Entra-se, assim, nesse espaço utópico da saúde do corpo – um mercado que oferece quase tudo para recuperar e prevenir; a esperança de uma ressurreição, de uma outra vida, de um corpo saudável e produtivo – bem como apontam Foucault, Butler, Preciado y outras. Corpos estratificados, aprisionados em um regime cíclico, ético-político de invasão, corrupção e destruição.

 

As drogarias oferecem aos consumidores, em seus ambientes isentos de singularidades – assim como, talvez, em alguma medida, os hospitais e aeroportos – breves salvações. E se pararmos diante de uma somos iluminados pela sensação de que a vida pode ser simples, saudável, organizada; que o nosso corpo, setorizado e desmembrado, pode ser escrutinado e curado. Somos envolvidos por essa estranha sensação de que tudo pode ficar bem. Os juízes da saúde determinam aquilo que deve ser erradicado, aprisionado e mantido.

 

As drogarias são, então, um espaço-território próprio e lógico da necropolítica capitalista contemporânea.
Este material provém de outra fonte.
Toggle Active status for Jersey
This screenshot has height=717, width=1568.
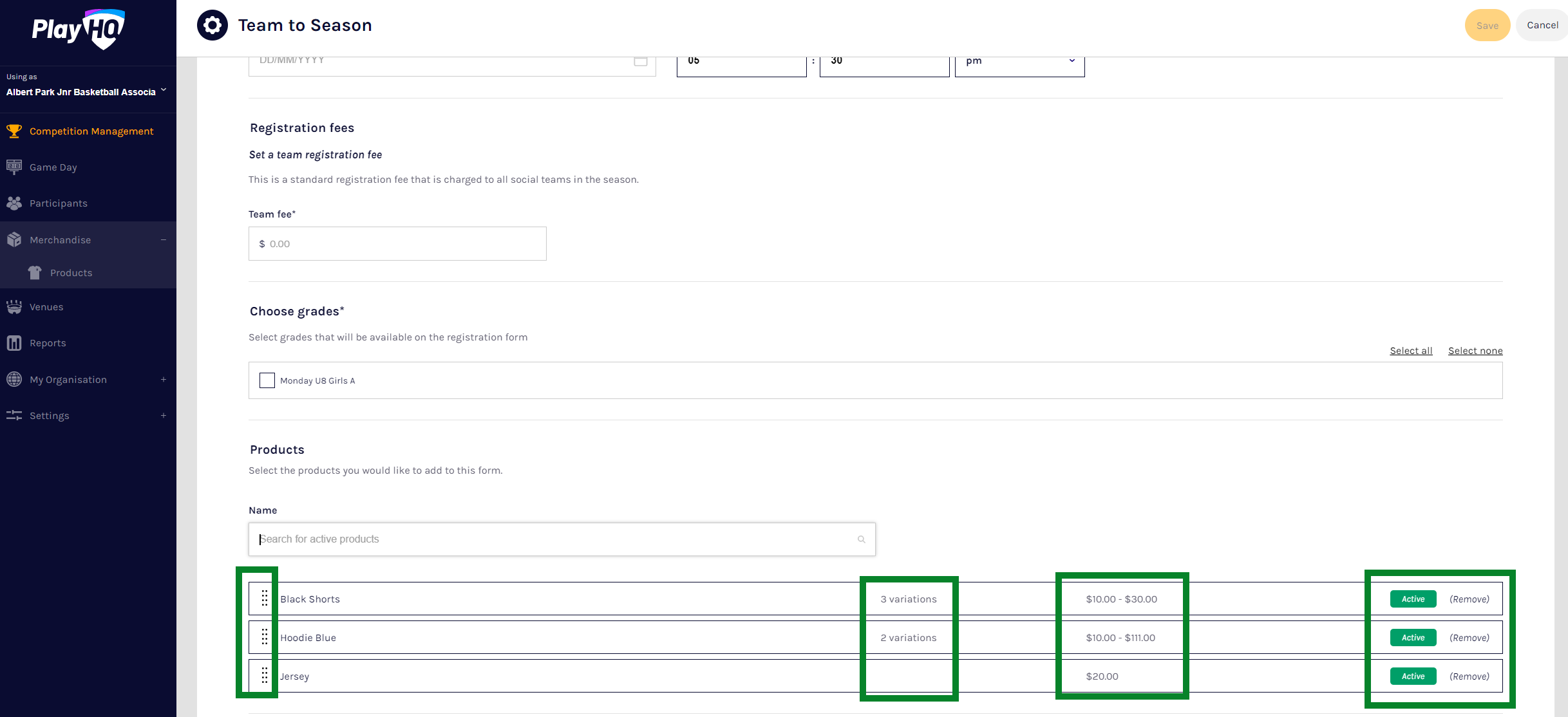click(1412, 676)
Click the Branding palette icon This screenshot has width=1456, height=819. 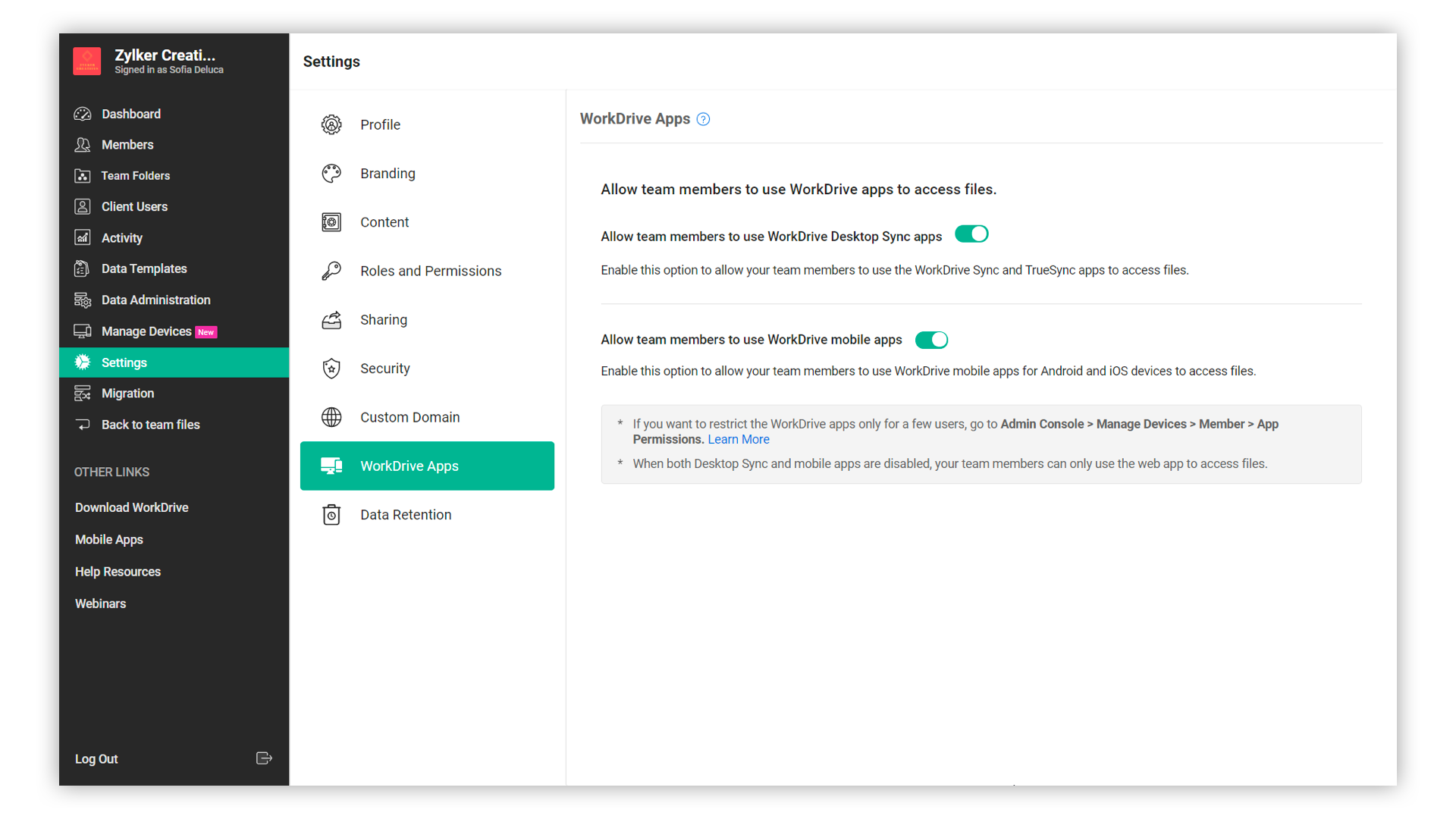pyautogui.click(x=331, y=174)
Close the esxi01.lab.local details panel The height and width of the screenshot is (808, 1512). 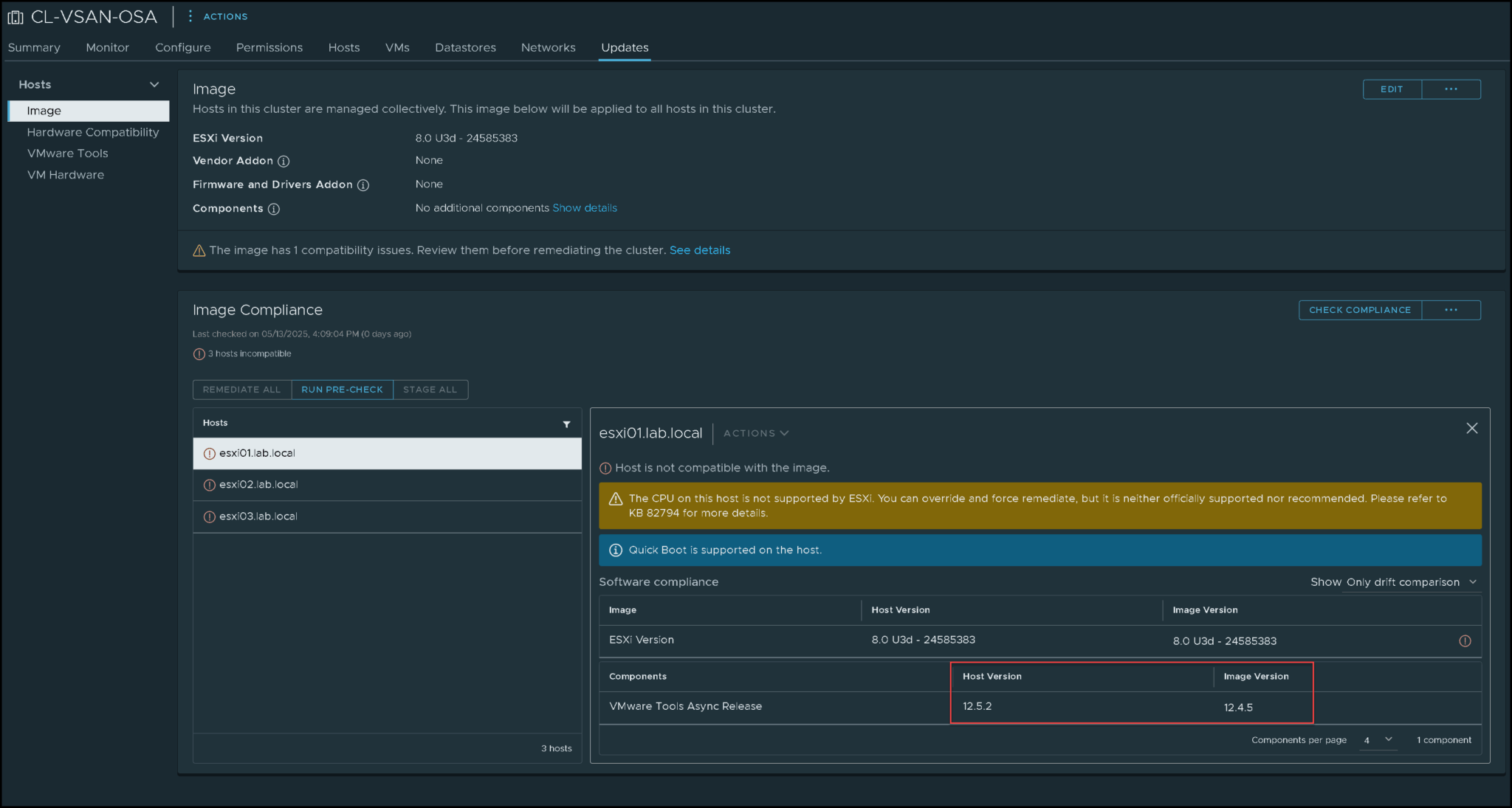1471,428
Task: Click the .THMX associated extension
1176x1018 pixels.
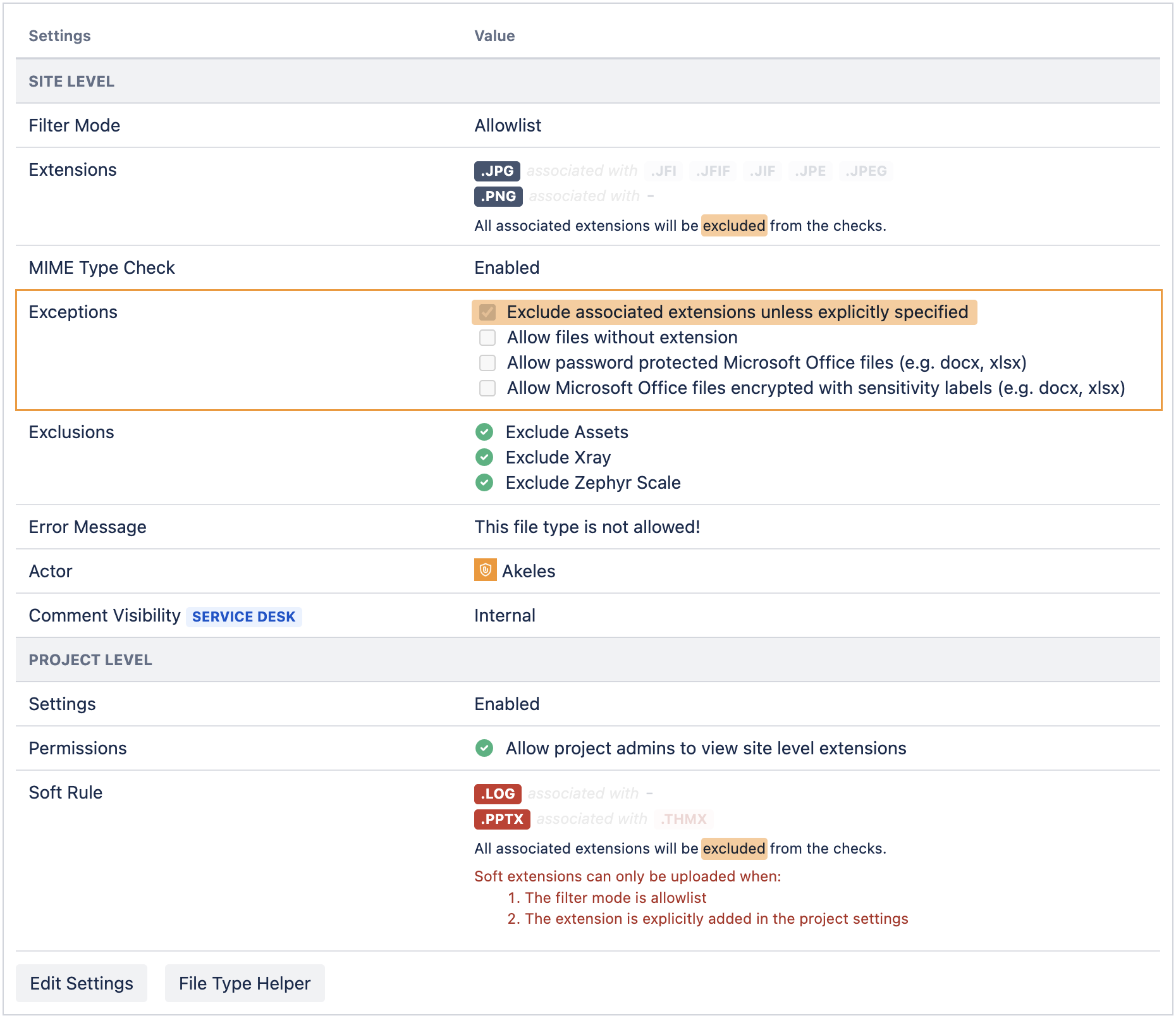Action: [682, 819]
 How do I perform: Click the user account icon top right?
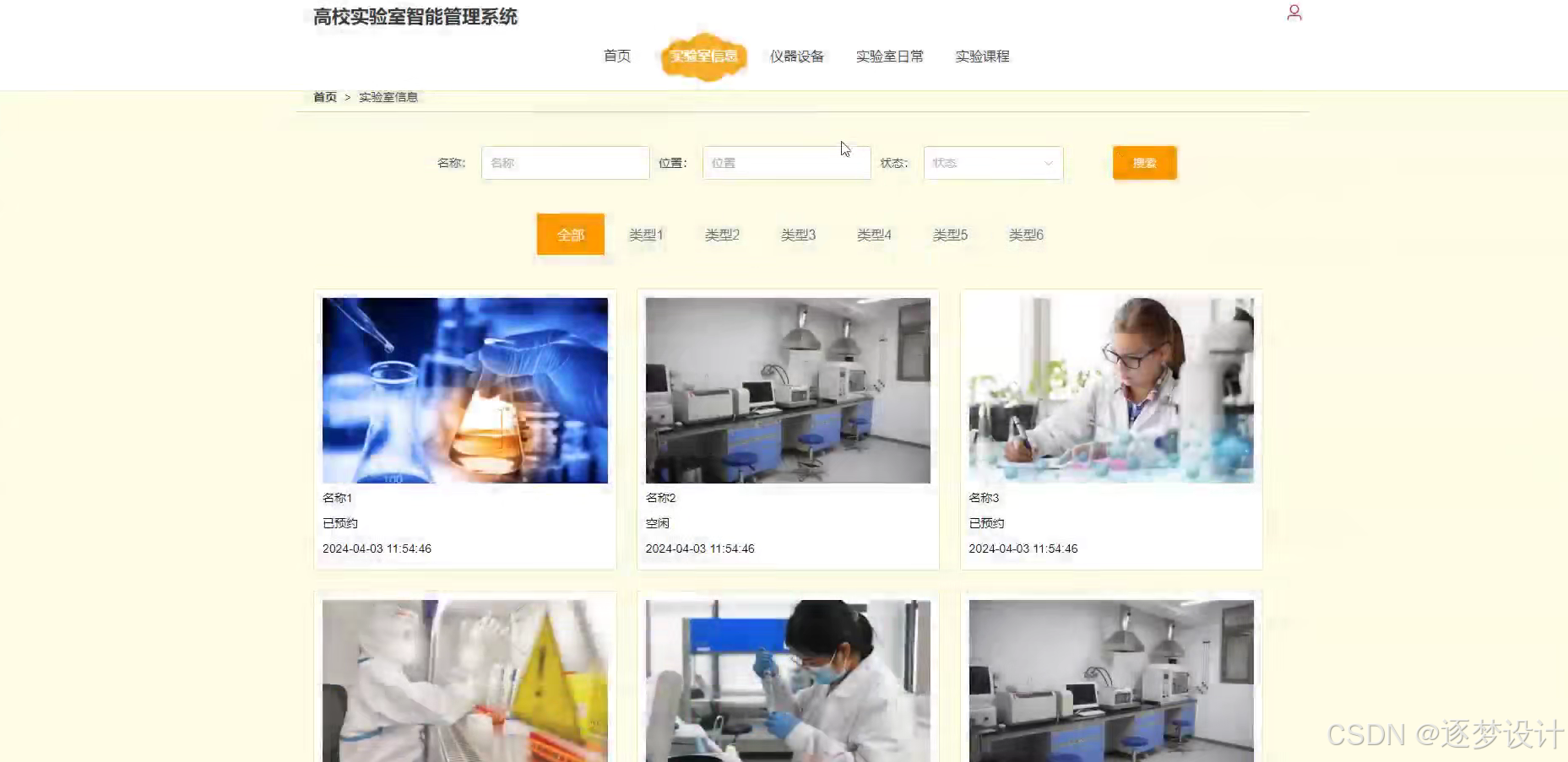coord(1294,13)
A doença e, em última instância, a morte, são fantasmagorizadas e fetichizadas. À medida que adentramos a arquitetura aparentemente simples de uma drogaria, avançamos na direção de uma interiorização perturbadora da nossa percepção de corpo. Passamos dos protetores e/ou bloqueadores solares, pelos cremes hidratantes e pastas-de-dente para o corredor das dores, gripes, congestões; bandaids de diversos tipos e personagens; curativos e adesivos com propriedades quase mágicas que prometem reduzir as dores nos ombros, na lombar e nas articulações.

 

Não raramente há um balcão de fórmica branca e vidro – tudo muito iluminado, a transparência é ordem. Atendentes que vestem jalecos brancos, simulando uma confiabilidade médica e um conhecimento clínico, perguntam se podem ajudar.

Ali, nos fundos, armários guardam remédios e drogas “mais pesadas”, sob prescrição, tarja preta, vermelha. Ali o atendente verifica sua receita, olha sua cara e vê suas olheiras, uma exaustão no seu olhar: não aguento mais, por favor, me dá qualquer coisa.

 

Há uma oferta interminável ali atrás, uma cartela de pílulas para sua depressão, um antibiótico para as bactérias que se acumulam nocivamente nos recônditos do seu corpo, um anti-inflamatório para a podridão que pulsa quente sob sua pele, um colírio para a conjuntivite contagiosa que gruda seus olhos… tudo que tentamos esconder e conciliar mas que, eventualmente, explode.

 

Nesse sentido, uma drogaria é uma espécie de necrotopia, um espaço da morte e da doença, para a morte e para a doença; uma ambiência quase futurista de drogas que prolongam a vida (?); minimalismo que se choca com o barroco das doenças e dos fluidos abjetos do corpo.

Como Susan Sontag já anunciou, todos nós temos uma dupla cidadania: na saúde e na doença. A necropolítica, o necrocapitalismo exige a produtividade 24/7 (Jonathan Crary), exige um corpo seminal, produtivo e anestesiado: zumbis-fantasmas vagando nas branquitudes alucinógenas de pílulas e produtos para deixar seus cabelos sedosos.